Saccharomyces cerevisiae sorted and untreated

Gene expression of a vital, stained and sorted subpopulation of Saccharomyces cerevisiae with high affinity to glucose, harvested at a dilution rate of D=0.160 h-1, and of cells from the whole population without further treatment grown at the same dilution rate were analysed. The isolation of RNA was accomplished by using lyticase to lyse the cells and the Qiagen RNeasy Mini Kit with some modifications within the manufacturers´ protocol. 6 µg of the total RNA per sample was used for each microarray experiments. The indirect labelling by the tyramide-signal-amplification method (MicromaxTM TSATM labelling and detection Kit from Perkin Elmer life sciences) was used to increase the Cy3 and Cy5 signals of microarray detection. Each cDNA containing Biotin- and Fluorescein-nucleotides respectively was purified with a QIAquick PCR purification kit and suspended in 11 µl of the formamide containing hybridization buffer. The slides were hybridized at 42°C over night under a cover slip.
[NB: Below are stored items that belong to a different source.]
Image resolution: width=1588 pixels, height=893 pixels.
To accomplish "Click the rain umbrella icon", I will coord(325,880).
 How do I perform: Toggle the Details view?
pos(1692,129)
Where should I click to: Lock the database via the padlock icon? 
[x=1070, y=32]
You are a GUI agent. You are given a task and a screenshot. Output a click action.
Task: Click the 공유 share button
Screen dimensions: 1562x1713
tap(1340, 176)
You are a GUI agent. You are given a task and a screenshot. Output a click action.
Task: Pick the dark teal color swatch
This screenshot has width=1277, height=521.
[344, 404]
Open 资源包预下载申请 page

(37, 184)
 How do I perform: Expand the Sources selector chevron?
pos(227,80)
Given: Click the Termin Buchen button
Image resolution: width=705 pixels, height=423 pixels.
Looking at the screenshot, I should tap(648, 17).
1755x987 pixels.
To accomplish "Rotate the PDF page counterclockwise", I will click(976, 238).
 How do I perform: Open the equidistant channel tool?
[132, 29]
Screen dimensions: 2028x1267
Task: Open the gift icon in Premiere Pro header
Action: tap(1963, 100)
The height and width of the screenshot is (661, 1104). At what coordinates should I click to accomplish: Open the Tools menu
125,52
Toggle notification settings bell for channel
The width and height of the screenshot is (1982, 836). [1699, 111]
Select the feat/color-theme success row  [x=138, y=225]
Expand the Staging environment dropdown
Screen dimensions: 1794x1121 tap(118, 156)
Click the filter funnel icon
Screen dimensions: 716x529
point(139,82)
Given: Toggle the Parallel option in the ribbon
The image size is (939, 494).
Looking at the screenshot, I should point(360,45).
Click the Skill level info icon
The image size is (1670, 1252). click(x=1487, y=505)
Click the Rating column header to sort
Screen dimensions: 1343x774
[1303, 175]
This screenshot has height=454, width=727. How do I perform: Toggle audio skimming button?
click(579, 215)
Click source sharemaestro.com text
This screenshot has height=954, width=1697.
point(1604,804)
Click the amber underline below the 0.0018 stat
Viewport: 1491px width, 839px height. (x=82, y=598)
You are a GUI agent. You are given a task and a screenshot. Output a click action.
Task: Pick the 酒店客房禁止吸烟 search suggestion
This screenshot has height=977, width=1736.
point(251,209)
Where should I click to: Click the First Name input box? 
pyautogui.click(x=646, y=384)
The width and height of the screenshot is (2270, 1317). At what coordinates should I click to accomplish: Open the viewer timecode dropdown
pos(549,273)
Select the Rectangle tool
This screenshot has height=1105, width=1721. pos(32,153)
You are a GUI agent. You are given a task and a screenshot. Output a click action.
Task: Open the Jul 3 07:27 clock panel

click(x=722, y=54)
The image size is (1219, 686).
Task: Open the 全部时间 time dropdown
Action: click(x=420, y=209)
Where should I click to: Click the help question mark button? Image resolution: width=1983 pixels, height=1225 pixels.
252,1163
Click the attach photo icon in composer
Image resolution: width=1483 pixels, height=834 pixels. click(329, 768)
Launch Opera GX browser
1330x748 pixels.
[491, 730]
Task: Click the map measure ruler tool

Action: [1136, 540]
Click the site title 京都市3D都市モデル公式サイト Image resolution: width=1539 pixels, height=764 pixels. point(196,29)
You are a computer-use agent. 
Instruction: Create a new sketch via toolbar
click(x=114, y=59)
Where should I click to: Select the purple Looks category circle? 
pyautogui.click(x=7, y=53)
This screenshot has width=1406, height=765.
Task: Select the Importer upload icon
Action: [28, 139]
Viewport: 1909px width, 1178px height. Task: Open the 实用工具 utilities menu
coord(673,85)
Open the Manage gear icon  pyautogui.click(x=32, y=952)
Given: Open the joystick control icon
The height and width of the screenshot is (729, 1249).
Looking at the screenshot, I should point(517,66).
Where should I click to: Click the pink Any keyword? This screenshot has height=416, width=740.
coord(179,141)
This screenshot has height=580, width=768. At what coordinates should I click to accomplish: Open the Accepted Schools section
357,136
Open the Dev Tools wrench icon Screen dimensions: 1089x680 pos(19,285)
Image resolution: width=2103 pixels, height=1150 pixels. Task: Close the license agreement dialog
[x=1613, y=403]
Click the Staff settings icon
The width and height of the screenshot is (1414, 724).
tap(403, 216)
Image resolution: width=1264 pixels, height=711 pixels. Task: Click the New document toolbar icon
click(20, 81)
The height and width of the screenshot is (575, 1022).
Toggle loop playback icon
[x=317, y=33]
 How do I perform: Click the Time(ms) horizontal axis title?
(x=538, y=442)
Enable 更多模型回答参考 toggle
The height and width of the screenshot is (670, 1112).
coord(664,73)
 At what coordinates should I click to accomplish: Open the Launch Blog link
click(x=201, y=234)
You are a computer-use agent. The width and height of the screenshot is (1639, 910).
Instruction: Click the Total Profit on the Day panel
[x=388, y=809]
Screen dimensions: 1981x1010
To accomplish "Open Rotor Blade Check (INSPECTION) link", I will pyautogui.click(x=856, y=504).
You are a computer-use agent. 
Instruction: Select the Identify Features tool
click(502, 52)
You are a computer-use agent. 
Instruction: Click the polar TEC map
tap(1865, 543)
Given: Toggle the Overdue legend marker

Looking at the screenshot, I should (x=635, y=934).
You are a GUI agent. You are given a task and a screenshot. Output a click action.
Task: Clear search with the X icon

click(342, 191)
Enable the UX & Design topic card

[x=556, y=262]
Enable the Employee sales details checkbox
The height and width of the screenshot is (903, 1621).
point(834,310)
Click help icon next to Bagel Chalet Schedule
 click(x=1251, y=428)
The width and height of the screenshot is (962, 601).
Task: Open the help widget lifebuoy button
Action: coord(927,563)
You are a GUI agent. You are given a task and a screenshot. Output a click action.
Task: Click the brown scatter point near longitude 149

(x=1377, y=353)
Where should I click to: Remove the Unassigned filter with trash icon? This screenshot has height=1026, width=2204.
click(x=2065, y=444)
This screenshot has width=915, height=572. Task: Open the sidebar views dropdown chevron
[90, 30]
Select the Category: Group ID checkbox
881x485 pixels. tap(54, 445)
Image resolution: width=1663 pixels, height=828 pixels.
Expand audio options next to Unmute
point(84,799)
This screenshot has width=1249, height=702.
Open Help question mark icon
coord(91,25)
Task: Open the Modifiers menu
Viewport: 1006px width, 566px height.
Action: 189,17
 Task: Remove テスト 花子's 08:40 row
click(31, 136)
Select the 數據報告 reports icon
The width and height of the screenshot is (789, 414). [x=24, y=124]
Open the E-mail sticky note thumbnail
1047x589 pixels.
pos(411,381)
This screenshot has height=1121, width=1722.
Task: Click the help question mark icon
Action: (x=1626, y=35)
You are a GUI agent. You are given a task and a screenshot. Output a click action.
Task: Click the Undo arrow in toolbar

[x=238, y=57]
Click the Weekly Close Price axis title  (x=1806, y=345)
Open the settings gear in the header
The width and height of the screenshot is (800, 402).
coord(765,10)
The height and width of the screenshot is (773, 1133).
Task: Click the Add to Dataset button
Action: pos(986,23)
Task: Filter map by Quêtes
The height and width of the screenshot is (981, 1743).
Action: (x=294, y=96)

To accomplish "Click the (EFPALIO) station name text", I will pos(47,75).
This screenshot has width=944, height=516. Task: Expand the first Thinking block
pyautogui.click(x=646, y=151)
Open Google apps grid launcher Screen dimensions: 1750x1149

The microarrays were scanned by the Axon 4000B scanner; image intensity data were extracted and analysed with GenePix® Pro 6.0 software. Data from different scans of Dye-swap experiment were extracted by GenePix Pro 6.0 software, normalized and united. An outliertest has been applied in order to find outliers amongst the gene replicats. Subsequently, a t-test (1% and 5% probability of error) has been used in order to find regulated genes. Keywords: sorted yeast cells Microarray experiments were realised with dye swap and cDNA labelling was proceeded in loop design.